> **GESTELLTE AUFGABE 1**
Stimmen die Aussagen (a), (b) und (c) mit der Auswahl unten überein? Antworte jeweils mit Ja oder Nein und zitiere die entscheidenden Wörter der Auswahl wörtlich.
(a) Die Saw-Reihe versucht, eine Handlung mit Twists einzubauen.
(b) Der gesteigerte Gewalt-Faktor war ausschlaggebend für das nachlassende Niveau des Actionkinos.
(c) Kill Bill und Sin City werden als Beispiele genannt, aus denen ein Stück Filmgeschichte wurde.

Viele der neuen, noch radikaleren Filme hingegen ergehen sich einzig und allein darin, noch härter, noch dreckiger, noch schockierender zu sein. Prinzipiell nichts Verbotenes, besonders das Actiongenre kann ein Lied davon singen. Die Saw-Reihe bemüht sich immerhin - wenn auch mit mäßigem Erfolg - eine Handlung mit Twists einzubauen. Aber wenn man schon die ausufernde Gewaltdarstellung per se als filmisches Stilmittel akzeptiert, dann muss sie sich auch den gängigen Kriterien unterwerfen. Und diese besagen nun einmal, dass ein Film ohne Handlung bestenfalls für Genre-Puristen unterhaltend ist.
Denn eines darf man nicht übersehen: das einzige Novum unserer Zeit besteht darin, dass die Gewaltdarstellung in professionellen Hollywood-Mainstream-Filmen sich um ein gutes Stück den Indie- und Amateur-Produktionen angenähert hat. Erhätlich war solche Kost eigentlich schon immer, nur eben nicht im Cinemaxx.
Viel Blut, abgeschnibbelte Arme und Beine, meinetwegen auch Köpfe, Folterszenen und sonstige Geschmacklosigkeiten, all das darf ein Film gerne enthalten. Kill Bill und Sin City beispielsweise zeigen, dass sich daraus sogar ein Stück Filmgeschichte machen lässt. Vergisst man dabei allerdings das "Drumherum", wird es dem eh schon überstrapazierten und an echten Highlights ohnehin dünn besiedelten Horror-Genre genau so ergehen, wie dem Actionkino. Auch hier war keinesfalls der gesteigerte Gewalt-Faktor ausschlaggebend für nachlassendes Niveau. Vielmehr verlief beides gleichzeitig und ließ bei einigen Rezipienten vielleicht deshalb diesen Trugschluss zu.

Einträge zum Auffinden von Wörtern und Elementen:
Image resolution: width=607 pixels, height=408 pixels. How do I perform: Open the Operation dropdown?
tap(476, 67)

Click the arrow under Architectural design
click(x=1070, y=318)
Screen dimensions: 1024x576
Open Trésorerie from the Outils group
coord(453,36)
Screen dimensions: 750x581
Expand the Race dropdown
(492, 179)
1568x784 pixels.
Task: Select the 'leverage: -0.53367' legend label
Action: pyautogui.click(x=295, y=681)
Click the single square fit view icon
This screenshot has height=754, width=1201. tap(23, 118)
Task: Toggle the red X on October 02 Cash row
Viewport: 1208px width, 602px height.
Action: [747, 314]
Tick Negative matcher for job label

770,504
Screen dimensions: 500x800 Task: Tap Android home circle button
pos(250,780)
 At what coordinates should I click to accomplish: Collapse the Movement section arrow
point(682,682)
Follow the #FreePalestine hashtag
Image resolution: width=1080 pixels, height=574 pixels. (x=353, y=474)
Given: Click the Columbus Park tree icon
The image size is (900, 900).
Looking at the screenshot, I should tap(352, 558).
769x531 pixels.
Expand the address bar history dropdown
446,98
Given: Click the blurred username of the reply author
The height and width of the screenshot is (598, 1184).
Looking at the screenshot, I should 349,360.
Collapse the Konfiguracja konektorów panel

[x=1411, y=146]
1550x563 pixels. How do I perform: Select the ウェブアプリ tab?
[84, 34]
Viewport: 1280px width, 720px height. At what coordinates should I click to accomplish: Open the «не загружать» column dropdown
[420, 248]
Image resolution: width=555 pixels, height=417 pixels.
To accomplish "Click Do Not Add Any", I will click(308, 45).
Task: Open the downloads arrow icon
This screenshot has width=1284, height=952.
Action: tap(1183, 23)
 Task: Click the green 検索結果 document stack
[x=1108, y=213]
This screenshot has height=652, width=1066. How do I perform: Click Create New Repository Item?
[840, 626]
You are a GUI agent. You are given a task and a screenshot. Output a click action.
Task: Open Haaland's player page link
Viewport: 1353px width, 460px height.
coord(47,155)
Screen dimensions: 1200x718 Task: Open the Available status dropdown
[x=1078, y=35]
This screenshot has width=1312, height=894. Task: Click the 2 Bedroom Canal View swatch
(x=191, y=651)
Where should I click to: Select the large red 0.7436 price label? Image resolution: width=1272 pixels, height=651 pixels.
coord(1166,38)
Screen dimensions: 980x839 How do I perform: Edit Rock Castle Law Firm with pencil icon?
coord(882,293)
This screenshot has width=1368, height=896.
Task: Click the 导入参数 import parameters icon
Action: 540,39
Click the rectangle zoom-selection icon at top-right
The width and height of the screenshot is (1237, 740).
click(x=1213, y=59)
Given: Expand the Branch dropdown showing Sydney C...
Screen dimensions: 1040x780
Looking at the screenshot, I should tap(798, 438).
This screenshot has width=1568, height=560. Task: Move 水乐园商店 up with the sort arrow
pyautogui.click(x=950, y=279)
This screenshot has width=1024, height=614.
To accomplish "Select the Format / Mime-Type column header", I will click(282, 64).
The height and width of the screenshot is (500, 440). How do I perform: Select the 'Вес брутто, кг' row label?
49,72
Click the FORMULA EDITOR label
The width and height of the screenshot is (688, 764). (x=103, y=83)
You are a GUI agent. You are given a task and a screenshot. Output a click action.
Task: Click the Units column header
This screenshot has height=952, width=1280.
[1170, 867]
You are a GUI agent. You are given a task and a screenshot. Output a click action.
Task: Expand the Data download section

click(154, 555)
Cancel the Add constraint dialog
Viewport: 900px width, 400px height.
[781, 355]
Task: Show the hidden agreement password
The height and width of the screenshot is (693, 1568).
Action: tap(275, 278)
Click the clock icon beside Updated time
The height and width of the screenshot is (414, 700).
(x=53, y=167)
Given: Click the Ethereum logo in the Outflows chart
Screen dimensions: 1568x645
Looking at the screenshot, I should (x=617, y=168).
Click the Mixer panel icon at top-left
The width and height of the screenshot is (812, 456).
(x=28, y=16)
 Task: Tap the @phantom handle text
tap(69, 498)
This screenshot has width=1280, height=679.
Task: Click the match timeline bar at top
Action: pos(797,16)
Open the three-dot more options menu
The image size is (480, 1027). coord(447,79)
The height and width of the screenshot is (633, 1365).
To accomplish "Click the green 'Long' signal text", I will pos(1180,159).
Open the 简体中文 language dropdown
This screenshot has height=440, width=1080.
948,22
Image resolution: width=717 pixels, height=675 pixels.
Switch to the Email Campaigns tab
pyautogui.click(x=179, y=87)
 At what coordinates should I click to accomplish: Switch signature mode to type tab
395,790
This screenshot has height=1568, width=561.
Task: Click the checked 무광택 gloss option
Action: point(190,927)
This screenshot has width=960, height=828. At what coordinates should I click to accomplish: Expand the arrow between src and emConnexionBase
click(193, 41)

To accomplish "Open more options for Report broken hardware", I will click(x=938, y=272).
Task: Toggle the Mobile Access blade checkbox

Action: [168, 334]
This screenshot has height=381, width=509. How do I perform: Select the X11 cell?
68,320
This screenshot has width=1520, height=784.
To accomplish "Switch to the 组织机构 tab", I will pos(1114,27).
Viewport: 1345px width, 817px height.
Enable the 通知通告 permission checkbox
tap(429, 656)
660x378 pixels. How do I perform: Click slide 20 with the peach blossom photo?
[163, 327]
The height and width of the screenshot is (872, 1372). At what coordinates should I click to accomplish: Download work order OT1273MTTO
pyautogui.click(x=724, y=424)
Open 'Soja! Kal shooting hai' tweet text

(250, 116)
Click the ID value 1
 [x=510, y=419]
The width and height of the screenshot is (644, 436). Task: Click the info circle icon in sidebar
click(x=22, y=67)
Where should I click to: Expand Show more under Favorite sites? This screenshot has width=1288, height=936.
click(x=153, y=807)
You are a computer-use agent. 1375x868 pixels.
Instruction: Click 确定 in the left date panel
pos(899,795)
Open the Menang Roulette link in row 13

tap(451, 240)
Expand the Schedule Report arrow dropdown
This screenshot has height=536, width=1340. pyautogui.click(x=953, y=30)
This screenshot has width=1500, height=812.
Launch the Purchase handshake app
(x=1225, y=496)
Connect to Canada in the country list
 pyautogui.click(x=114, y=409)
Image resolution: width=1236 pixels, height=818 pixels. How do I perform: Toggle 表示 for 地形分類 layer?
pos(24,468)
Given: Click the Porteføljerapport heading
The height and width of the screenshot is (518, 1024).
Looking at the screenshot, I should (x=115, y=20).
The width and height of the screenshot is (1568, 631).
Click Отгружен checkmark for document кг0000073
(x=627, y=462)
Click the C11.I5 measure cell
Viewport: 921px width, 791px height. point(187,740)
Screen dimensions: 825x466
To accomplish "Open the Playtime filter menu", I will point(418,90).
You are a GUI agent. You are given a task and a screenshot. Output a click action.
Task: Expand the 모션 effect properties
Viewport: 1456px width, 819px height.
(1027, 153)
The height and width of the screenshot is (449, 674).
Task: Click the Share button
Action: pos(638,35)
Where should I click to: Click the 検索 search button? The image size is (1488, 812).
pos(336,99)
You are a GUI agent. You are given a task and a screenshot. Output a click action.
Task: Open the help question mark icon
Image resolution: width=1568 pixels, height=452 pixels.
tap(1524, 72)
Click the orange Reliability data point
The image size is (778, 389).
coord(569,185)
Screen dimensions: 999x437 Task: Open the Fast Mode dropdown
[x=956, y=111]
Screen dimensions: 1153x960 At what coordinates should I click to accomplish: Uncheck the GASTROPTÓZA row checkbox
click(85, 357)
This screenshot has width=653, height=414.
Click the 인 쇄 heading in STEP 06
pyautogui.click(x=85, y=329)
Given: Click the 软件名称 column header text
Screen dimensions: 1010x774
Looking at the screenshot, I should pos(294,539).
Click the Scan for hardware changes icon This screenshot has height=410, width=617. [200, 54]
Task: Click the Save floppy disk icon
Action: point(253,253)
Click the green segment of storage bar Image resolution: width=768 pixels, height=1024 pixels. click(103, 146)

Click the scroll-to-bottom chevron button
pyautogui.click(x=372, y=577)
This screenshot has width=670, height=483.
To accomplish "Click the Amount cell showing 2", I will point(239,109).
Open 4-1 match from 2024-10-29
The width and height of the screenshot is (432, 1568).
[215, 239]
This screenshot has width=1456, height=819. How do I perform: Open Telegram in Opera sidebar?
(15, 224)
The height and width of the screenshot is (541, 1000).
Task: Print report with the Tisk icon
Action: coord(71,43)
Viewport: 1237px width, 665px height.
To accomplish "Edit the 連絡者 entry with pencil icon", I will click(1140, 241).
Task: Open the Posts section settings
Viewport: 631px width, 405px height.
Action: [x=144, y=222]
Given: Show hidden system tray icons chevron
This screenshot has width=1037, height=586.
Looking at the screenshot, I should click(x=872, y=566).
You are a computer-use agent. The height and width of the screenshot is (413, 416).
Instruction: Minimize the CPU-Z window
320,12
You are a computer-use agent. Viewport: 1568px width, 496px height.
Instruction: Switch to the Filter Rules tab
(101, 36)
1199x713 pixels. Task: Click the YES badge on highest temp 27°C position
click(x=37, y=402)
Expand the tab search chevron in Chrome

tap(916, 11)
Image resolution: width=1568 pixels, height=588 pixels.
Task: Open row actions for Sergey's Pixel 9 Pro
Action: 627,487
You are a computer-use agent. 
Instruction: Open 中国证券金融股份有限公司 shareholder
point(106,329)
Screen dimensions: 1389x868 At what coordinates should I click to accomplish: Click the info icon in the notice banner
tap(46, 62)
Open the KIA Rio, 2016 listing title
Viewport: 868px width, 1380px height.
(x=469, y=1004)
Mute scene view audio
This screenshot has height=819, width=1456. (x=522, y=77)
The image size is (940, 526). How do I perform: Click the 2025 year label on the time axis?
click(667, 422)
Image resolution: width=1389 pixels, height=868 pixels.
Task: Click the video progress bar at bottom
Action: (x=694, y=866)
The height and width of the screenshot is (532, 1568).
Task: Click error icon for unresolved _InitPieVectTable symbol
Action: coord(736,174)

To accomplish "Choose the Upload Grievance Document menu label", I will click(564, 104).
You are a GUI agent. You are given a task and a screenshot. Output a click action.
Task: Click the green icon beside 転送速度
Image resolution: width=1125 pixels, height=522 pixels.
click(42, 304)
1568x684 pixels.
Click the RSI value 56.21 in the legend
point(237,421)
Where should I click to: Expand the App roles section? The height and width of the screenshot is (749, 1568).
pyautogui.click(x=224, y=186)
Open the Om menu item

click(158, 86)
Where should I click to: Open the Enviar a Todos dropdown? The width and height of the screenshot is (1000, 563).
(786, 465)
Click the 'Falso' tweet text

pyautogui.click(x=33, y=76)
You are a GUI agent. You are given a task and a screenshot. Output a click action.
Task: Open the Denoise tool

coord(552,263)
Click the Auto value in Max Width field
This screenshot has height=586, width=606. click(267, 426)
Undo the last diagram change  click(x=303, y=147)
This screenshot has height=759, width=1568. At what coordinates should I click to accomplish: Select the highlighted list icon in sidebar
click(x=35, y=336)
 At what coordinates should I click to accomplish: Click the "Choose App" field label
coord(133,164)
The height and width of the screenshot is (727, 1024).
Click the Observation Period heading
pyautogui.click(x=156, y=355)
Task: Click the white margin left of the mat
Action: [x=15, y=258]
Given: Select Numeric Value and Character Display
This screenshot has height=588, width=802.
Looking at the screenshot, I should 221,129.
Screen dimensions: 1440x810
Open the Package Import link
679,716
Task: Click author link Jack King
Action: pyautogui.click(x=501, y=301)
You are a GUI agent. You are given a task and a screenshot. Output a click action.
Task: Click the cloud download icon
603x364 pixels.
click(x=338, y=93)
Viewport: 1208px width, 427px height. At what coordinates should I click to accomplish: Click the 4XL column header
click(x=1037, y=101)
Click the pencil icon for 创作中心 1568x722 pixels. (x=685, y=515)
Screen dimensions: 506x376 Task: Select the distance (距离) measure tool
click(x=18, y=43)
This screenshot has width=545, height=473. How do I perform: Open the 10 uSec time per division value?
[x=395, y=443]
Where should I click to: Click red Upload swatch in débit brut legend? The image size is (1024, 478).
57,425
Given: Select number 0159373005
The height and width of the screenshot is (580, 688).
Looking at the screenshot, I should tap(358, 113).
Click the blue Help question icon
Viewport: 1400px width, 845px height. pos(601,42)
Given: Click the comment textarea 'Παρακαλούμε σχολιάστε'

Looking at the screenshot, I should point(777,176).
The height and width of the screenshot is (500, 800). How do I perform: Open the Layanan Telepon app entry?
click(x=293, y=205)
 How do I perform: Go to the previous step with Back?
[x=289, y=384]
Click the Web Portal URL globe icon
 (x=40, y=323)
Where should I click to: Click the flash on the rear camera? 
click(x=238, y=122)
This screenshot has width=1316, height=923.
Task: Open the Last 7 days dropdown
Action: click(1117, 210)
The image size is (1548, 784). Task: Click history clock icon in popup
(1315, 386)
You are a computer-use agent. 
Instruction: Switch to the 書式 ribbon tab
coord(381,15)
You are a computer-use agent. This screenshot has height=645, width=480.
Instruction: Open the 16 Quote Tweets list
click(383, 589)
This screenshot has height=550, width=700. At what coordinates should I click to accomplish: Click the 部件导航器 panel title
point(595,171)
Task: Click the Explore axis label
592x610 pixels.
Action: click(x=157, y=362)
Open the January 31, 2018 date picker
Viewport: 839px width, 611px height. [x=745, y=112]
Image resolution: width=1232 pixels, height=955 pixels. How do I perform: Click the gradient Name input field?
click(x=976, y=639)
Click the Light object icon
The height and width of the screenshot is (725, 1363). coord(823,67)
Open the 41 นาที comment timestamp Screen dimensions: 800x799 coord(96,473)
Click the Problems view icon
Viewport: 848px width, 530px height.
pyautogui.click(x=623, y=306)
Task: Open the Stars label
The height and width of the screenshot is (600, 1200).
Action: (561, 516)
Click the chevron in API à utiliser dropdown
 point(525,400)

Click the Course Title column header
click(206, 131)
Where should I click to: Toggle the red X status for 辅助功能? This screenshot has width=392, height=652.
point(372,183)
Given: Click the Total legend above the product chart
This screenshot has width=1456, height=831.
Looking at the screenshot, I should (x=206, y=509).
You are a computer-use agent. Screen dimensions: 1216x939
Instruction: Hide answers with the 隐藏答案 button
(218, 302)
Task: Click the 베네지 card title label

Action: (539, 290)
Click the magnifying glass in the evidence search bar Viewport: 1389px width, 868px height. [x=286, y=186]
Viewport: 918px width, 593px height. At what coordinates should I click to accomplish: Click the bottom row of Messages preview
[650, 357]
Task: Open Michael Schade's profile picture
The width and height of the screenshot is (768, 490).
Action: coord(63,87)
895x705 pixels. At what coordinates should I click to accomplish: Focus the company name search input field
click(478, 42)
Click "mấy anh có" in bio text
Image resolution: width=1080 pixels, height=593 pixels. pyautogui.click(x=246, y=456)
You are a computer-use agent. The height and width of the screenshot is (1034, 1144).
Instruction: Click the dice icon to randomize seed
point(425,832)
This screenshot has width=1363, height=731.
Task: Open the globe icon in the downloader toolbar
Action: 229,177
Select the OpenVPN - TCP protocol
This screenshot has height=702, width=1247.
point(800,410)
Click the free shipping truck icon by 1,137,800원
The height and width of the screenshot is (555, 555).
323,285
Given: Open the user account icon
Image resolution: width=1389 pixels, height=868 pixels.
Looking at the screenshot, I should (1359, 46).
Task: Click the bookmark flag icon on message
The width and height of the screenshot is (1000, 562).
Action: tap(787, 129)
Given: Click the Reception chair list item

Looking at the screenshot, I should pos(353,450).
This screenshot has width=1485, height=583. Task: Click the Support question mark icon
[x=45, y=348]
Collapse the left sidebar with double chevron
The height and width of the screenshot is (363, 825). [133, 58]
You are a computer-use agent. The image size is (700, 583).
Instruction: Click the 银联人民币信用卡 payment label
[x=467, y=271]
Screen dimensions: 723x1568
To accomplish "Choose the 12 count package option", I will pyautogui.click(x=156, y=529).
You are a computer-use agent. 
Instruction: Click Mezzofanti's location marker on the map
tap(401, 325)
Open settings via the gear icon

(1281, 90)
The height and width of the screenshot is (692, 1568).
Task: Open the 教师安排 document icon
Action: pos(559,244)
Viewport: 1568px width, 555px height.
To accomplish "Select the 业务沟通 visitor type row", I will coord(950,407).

> **GESTELLTE AUFGABE 2**
Wandle die Einträge oben in eine JSON-Liste von Zeichenketten um, beginnend bei der Zeile mit „This screenshot has width=1568, height=560.“ und endend bei der Zeile mit „The width and height of the screenshot is (688, 764).“. Jede Zeile wird ein eigener String, Leerzeilen entfallen.

> **FERTIGE ANTWORT 1**
(a) Ja: „Die Saw-Reihe bemüht sich immerhin - wenn auch mit mäßigem Erfolg - eine Handlung mit Twists einzubauen.“
(b) Nein: „Auch hier war keinesfalls der gesteigerte Gewalt-Faktor ausschlaggebend für nachlassendes Niveau.“
(c) Ja: „Kill Bill und Sin City beispielsweise zeigen, dass sich daraus sogar ein Stück Filmgeschichte machen lässt.“

> **FERTIGE ANTWORT 2**
[
  "This screenshot has width=1568, height=560. Task: Move 水乐园商店 up with the sort arrow",
  "pyautogui.click(x=950, y=279)",
  "This screenshot has width=1024, height=614.",
  "To accomplish \"Select the Format / Mime-Type column header\", I will click(282, 64).",
  "The height and width of the screenshot is (500, 440). How do I perform: Select the 'Вес брутто, кг' row label?",
  "49,72",
  "Click the FORMULA EDITOR label",
  "The width and height of the screenshot is (688, 764). (x=103, y=83)"
]